Even more important is the protection that tenure provides for the expression of unpopular or controversial ideas. At Minnesota’s Hamline University, for example, a single student complained when her art history teacher showed a slide of a 14th-century Persian painting with an image of the Prophet Mohammed. Although the syllabus provided a clear content warning, and students were allowed to opt out of the session, an administrator immediately branded the display “Islamophobic,” even though the painting was created by a Muslim artist for a Muslim ruler.
Because the instructor was in a non-tenure eligible position, the Hamline administration was able to rescind the contract she had been offered for the following semester, without notice or due process. Her de facto firing was protested by the entire tenure-stream faculty of the Hamline Art History Department, the American Association of University Professors and the Council on American-Islamic Relations, but to no avail.
A tenured professor would have been entitled to a hearing and appeal, with the burden on the administration to show cause for termination. In fact, the instructor had adhered to all professional standards, which she easily could have established if given the opportunity. As an untenured teacher, however, she had no such rights, and thus no academic freedom.

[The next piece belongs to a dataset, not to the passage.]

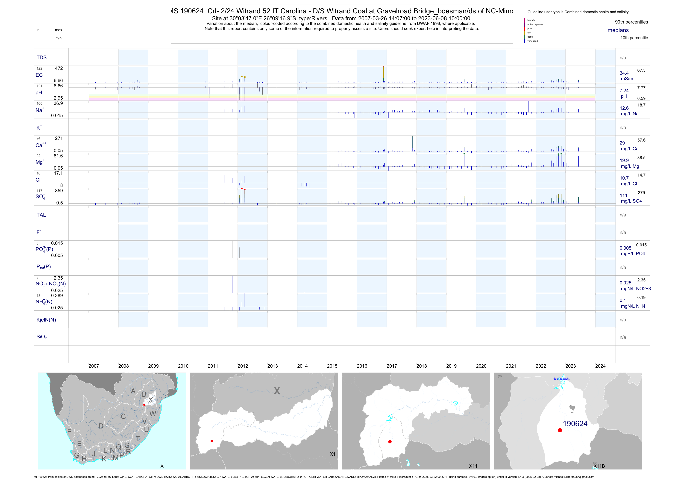
Task: Click the SiO2 row label
Action: [42, 337]
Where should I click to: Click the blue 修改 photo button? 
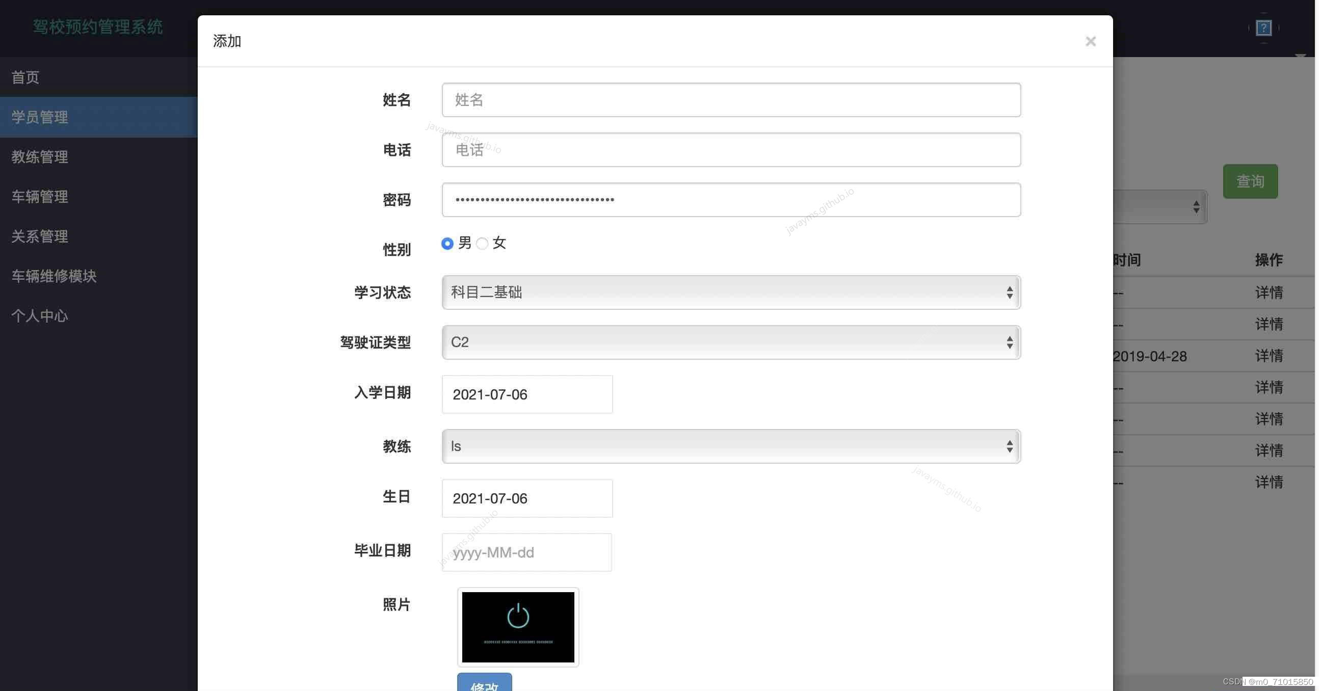click(x=484, y=683)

Daniels’s economic arguments also fail. He notes that roughly two-thirds of the typical university’s budget goes to pay personnel, of which the “largest fraction” is faculty pay. His vague wording obscures the fact, revealed by his own source, that faculty at public and nonprofit universities account for only about 35 percent of total salary expenditures, the bulk of the rest going to various categories of administration.

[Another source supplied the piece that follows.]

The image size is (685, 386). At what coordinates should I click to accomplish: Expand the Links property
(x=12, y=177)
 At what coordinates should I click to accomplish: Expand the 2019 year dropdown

Moreover, most universities have shifted much of their faculty into “contingent” appointments. According to a recent study by the American Association of University Professors, only about a third of full-time college and university faculty are in tenured or tenure-eligible positions, accounting for perhaps 20 percent of universities’ total personnel costs nationwide.

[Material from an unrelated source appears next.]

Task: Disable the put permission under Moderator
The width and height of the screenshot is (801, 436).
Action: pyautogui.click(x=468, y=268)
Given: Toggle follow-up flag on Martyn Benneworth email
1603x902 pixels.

Daniels doesn’t say how many tenured professors he wants to see fired, but it could not be enough to make a major impact on the overall finances of higher education. Nor is he troubled by the phenomenal salaries of football and basketball coaches, which dwarf the pay of the most talented sociology professor.
Purdue’s football coach Ryan Walters — hired by Daniels in the last month of his presidency — will make $4 million this year. Walters’s five-year contract includes guaranteed annual increases and as much as $1.5 million in yearly “performance bonuses.” His 10 assistants average $500,000 each, about triple the median tenure-line salary at Purdue.
Matt Painter, Purdue’s men’s basketball coach since 2005, will earn a somewhat more modest $3.67 million this year, rising to $4.2 million in 2024-25. Coaches can be fired, usually with multi-year buyouts, but only to be replaced by others, often at still higher salaries.
Contrary to myth, athletic departments actually lose money at the “vast majority” of schools. According to a recent study, university athletic departments average annual operating deficits of $14-18 million, enough to cover the median pay of about 100 tenure-line professors, or upgrade the salaries of 300-400 contingent faculty, at each school.
Nonetheless, Daniels proposes that state governments mandate “dramatic” tenure revisions. Universities will not do it on their own, he says, for fear of “handing competitors a recruiting advantage.” Yes, that’s how market forces work, usually with Republicans’ approval (especially for football coaches).
American universities are the best and most sought-after in the world, enrolling nearly 1 million international students annually. Perhaps Daniels skipped the page in his business manual advising “If it ain’t broke, don’t fix it.”
Steven Lubet is the Williams Memorial Professor Emeritus at the Northwestern University Pritzker School of Law. He is the author of many books, including “Interrogating Ethnography: Why Evidence Matters.”